Turkish organization in the United States

The Turkish Coalition of America (TCA) is the main Turkish lobby organization in the United States. Its stated purpose includes education and congressional advocacy. It is based in Washington, D.C., with an office in Boston, Massachusetts. A 501(c)(3) non-profit organization, it engages in educational, cultural, social and political activities and it's closely aligned to the Congressional Caucus on Turkey and Turkish Americans.
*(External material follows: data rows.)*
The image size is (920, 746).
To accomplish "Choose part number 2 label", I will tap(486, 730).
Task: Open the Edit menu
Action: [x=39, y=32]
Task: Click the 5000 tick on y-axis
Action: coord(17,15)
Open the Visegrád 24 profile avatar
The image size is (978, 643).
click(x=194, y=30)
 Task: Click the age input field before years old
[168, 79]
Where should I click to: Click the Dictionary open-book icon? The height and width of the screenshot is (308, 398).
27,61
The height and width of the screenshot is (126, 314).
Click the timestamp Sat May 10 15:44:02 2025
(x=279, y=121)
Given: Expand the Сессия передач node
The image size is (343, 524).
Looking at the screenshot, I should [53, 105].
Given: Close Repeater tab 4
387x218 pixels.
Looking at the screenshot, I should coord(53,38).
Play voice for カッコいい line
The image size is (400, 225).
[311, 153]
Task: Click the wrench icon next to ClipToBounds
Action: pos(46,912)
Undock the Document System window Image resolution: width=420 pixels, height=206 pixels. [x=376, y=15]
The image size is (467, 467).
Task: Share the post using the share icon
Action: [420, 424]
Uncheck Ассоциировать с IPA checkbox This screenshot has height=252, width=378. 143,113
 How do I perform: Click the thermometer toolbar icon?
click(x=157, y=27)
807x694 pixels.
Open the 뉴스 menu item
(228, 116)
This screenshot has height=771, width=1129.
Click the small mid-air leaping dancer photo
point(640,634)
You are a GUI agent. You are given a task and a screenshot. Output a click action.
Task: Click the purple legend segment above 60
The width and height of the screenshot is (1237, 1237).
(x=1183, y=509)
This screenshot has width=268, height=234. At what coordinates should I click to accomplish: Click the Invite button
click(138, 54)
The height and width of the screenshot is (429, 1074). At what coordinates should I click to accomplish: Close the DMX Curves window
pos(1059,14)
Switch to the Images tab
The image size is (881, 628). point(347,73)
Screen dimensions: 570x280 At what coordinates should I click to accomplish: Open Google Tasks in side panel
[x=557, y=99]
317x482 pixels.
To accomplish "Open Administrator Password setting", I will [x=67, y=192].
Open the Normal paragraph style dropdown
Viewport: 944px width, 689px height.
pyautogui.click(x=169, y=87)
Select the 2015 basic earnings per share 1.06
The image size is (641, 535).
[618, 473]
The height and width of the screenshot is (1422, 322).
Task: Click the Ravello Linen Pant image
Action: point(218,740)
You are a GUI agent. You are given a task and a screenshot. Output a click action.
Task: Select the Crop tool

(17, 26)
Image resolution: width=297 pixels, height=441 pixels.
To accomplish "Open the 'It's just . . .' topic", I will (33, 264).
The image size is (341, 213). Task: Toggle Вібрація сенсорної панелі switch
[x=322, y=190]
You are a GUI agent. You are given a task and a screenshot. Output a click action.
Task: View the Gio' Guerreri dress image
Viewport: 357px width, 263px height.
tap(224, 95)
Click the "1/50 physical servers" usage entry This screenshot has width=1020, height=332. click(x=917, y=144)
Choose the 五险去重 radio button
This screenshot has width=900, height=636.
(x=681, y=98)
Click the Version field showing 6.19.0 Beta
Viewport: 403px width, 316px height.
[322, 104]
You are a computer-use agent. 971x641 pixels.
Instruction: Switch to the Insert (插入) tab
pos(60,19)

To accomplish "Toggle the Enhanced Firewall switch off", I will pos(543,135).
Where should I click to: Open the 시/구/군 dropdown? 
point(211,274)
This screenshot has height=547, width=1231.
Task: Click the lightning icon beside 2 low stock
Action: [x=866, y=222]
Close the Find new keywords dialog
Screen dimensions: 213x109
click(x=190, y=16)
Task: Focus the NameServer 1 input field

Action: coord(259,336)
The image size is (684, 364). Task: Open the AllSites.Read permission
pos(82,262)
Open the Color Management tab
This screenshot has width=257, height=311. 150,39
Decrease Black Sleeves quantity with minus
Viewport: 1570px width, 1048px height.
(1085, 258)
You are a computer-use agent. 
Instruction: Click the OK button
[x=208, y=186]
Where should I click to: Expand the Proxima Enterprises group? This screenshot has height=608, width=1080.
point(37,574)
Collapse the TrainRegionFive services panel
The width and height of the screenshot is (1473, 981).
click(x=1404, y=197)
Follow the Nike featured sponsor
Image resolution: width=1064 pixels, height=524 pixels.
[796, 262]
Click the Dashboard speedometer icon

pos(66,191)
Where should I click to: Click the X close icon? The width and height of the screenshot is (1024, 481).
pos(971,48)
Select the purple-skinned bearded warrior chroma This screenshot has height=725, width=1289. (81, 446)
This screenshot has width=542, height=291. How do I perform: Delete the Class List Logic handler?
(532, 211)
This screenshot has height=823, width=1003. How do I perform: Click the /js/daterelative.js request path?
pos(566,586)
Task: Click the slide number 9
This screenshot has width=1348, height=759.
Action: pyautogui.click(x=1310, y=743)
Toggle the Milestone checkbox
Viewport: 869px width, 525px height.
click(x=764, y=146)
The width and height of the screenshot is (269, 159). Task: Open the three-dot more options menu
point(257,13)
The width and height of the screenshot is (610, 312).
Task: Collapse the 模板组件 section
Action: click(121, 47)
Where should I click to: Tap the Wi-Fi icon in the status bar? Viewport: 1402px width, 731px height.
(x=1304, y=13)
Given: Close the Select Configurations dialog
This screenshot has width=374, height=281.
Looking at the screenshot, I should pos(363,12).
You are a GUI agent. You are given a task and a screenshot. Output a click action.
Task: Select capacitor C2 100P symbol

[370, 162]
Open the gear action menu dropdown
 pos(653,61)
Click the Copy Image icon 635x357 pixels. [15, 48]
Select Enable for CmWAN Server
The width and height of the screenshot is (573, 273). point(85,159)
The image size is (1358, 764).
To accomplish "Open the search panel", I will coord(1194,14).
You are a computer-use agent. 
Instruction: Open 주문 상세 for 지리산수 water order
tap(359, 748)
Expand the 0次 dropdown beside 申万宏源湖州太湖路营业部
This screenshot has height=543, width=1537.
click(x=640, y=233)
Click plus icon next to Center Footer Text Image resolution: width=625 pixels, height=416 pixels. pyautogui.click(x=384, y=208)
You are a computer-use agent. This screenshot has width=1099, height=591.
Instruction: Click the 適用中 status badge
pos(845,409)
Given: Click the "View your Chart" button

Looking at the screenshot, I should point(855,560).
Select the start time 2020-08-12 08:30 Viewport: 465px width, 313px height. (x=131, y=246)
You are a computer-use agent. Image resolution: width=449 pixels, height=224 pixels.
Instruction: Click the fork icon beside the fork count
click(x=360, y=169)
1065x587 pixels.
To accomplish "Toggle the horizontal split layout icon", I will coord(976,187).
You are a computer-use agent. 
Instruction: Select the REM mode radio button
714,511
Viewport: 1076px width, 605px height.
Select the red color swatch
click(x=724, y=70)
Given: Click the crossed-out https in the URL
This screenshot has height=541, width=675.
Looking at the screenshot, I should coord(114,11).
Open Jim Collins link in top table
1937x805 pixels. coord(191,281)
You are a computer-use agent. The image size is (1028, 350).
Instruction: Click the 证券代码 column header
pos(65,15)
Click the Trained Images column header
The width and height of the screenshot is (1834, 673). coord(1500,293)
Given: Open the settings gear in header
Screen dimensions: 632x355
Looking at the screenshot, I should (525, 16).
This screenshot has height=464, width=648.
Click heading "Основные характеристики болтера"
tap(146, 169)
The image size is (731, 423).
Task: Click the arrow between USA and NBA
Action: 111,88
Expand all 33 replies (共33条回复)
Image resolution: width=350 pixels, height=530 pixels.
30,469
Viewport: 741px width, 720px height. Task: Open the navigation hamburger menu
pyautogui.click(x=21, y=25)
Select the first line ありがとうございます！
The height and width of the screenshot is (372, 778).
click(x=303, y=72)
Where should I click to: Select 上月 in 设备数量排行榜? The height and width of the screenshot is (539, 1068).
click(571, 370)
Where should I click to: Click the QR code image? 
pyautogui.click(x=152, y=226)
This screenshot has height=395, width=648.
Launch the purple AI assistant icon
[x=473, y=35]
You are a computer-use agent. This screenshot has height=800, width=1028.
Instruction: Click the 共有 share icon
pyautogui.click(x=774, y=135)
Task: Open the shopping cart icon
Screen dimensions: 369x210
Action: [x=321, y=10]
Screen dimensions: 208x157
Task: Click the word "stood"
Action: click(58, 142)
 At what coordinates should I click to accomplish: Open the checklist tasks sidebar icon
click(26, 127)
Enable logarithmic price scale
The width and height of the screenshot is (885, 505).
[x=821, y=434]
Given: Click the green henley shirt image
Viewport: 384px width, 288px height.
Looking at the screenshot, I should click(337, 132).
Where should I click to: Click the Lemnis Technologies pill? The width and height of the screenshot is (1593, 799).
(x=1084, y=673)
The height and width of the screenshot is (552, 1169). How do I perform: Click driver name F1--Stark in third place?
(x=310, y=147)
The organization has received criticism for making inaccurate claims about the Armenian genocide. Historian Richard Hovannisian states that TCA "has become a driving force behind contemporary efforts to deny the truth of the Armenian Genocide".

==Legal actions==
In November 2010 the Turkish Coalition of America sued the University of Minnesota and the director of its Center for Holocaust and Genocide Studies for defamation and violation of the group's First Amendment rights after the university had issued a list of "unreliable websites" and warned students not to reference them in their studies. The website of the Turkish Coalition of America was at the head of that list for asserting that the Armenian genocide in 1915 should be understood as part of inter-communal warfare between Ottoman Armenians and Ottoman Muslims. In 2011 a federal judge dismissed the suit, finding that the case centered on academic freedom and stating "The ability of the University ... to determine the reliability of sources available to students to use in their research falls squarely within the University's freedom to determine how particular course work shall be taught." Bruce Fein, attorney for the Turkish Coalition, called the academic freedom argument "a bogus claim" and "a cover" to suppress ideas the university doesn't like. The Turkish Coalition of America appealed the case in February 2012. In May 2012 the Eighth U.S. Court of Appeals ruled in favor of the University of Minnesota, dismissing the Turkish Coalition of America's claims. Counsel for the University of Minnesota, Mark Rotenberg, said the decision "confirms the right of universities and their faculty to offer scholarly criticism and critique on websites without fear of legal exposure."